1. Check there is a number 1 in the ‘Num’ box, change the ‘HEX’ to #ffffff and then click ‘Done’

1. Next, select ‘edit’ on the ‘num 90’ box. Repeat stage 4, checking there is a number 90 in the ‘Num’ box and this time change the ‘HEX’ to #009991 and click ‘Done’. Your setting and map should look like this:

15. Next click on ‘Height’ then select ‘Style across data range’ and then ‘num #’.

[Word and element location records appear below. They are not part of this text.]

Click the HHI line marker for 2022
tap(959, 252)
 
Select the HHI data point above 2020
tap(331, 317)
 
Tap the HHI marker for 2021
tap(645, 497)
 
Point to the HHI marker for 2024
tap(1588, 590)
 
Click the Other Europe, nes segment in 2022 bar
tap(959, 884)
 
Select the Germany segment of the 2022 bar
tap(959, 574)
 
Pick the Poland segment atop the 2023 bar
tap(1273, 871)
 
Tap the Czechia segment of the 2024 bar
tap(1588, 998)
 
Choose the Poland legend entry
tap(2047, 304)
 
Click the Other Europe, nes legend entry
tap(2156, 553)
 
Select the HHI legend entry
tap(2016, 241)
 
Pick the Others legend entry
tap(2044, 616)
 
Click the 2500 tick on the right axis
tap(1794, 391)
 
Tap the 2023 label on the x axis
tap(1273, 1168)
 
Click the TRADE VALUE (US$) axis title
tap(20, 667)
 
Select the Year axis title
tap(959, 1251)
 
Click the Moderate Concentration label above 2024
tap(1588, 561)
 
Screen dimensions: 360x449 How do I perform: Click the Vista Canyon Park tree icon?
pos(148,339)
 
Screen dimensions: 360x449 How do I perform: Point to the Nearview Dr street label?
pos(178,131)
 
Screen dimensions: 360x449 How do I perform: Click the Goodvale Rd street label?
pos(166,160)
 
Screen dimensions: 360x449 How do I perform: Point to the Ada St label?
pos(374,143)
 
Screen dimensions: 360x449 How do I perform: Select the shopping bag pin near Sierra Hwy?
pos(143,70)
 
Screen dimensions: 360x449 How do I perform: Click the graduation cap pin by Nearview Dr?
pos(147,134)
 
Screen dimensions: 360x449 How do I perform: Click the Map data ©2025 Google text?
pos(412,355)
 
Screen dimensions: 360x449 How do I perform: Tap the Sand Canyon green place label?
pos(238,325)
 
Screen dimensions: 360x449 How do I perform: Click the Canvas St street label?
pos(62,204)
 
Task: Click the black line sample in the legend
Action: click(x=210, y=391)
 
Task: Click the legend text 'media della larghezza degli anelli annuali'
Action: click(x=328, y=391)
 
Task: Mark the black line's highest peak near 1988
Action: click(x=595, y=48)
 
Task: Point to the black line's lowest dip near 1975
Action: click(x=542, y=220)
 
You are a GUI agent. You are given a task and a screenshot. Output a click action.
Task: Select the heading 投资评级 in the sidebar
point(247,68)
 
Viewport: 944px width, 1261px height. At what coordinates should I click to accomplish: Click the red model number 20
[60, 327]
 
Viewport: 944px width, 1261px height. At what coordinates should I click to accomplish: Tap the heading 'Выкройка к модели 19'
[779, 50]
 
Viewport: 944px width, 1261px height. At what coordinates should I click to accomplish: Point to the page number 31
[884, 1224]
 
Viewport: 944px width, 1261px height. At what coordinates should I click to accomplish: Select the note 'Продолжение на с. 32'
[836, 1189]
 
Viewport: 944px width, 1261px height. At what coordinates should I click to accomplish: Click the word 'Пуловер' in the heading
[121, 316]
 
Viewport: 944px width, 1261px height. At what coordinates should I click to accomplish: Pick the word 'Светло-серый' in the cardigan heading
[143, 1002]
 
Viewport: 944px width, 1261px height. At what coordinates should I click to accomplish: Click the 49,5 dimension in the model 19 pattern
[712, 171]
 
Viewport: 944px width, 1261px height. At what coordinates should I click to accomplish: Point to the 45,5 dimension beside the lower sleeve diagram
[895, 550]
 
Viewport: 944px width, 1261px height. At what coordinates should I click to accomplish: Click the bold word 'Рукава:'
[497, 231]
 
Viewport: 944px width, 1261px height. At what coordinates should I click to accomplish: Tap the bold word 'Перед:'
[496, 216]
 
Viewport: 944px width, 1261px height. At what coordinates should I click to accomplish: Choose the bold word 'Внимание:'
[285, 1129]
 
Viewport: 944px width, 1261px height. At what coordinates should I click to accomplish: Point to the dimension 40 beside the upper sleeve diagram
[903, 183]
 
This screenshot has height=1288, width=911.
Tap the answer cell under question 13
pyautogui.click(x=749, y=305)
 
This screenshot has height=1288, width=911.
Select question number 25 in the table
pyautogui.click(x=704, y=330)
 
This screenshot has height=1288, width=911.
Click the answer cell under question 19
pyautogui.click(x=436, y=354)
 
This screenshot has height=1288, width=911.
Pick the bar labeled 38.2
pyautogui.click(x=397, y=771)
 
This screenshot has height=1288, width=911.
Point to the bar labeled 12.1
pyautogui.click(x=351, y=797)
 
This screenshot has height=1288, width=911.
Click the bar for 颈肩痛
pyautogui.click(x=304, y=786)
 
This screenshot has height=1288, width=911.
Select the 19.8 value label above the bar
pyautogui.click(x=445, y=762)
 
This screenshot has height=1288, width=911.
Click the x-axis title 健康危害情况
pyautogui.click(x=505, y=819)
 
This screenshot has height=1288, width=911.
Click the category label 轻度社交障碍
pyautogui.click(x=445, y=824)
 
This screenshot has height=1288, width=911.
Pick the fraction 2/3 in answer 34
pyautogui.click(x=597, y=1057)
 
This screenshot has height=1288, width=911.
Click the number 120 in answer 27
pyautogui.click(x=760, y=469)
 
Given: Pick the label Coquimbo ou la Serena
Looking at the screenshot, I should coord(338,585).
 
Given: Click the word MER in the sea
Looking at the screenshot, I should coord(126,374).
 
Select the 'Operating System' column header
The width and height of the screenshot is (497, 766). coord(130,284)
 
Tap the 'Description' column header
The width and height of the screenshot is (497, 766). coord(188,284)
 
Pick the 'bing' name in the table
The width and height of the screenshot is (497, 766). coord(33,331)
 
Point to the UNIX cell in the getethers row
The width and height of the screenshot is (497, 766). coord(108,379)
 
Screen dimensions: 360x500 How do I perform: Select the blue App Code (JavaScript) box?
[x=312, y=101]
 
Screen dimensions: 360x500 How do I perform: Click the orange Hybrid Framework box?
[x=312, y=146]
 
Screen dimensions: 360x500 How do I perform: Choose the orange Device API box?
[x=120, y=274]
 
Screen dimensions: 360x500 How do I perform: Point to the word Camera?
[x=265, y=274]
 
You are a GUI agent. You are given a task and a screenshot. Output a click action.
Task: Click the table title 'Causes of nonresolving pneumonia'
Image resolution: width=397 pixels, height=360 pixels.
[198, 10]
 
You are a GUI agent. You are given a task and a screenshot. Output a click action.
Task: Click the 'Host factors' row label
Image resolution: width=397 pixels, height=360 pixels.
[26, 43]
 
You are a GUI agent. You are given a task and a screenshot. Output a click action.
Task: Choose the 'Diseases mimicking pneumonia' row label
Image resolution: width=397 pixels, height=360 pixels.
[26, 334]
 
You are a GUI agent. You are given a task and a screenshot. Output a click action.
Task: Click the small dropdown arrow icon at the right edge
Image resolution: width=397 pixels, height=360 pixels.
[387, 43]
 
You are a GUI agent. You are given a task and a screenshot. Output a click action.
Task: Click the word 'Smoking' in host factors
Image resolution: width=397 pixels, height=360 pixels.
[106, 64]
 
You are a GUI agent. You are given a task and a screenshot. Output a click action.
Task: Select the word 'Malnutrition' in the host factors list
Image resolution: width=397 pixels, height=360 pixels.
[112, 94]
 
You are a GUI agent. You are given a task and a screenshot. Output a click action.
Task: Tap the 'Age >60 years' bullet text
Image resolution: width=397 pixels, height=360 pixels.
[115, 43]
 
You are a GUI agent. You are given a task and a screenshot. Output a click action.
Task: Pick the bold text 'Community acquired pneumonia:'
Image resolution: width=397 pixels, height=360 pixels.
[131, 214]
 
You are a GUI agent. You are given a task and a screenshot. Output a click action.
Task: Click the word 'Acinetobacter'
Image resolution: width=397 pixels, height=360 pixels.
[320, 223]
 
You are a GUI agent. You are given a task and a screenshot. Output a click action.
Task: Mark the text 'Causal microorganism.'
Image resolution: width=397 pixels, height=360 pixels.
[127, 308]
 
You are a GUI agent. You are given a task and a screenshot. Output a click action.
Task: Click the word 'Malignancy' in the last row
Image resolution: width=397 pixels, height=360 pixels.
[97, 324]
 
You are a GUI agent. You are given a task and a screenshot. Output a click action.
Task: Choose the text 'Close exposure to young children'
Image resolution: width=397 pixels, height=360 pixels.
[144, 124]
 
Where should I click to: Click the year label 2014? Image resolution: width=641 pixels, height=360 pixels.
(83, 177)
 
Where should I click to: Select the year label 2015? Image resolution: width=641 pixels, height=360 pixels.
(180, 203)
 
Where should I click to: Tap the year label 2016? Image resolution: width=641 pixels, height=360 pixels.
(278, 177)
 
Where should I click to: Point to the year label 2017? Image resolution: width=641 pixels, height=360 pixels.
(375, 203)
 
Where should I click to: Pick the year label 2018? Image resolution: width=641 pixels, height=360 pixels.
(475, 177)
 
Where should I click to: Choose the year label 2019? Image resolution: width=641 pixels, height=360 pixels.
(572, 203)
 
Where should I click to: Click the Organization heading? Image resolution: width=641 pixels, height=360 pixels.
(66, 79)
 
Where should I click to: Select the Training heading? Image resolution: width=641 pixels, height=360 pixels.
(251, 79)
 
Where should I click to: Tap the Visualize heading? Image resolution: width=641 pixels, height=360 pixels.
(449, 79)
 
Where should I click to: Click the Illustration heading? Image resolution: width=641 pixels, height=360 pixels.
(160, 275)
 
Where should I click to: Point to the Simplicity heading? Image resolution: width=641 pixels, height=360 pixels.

1. Like you did before, ensure there is a number 1 in the ‘num’ field and change the ‘Fill height’ to 100. The click Done.

1. Click ‘Edit’ for ‘num 90’ and change the ‘Fill height’ to 10000. Click ‘Done’

Your settings and map should now look like this:

1. Click on ‘Opacity’ and change the ‘Fill Opacity’ to 0.65. This allows you to see some of the underlying data. Feel free to have a play with the opacity.

You can use your right mouse button to adjust the pitch and bearing of your map. It should look something like this:

Feel free to play around with the other layers in the map (roads, water, labels etc.) - style it to suite your own needs or preferences.

It is also good practice to move your new thematic layer below the map labels. You can do this by dragging and dropping it in the left-hand panel.

1. When you’re happy with your map, you’re ready to publish it!

Click on the ‘Publish…’ button in the top righthand corner of your screen.

On the next screen, click ‘Publish’ again. You should get a pop up saying your Style has been successful published. Click ‘OK’.

1. Your map is now hosted on your Mapbox account and you have a number of options for how you can use it; from simply sharing it, viewing it in a GIS or developing it further using one of Mapbox’s libraries.

For our final step we’re going to check that our map looks good on a mobile device. Mapbox have an app that makes this easy for us. If you have an Android or iOS device then install the Mapbox Studio Preview app from the relevant store.

Using this app you can sign-in with your account details and view your styles on your device.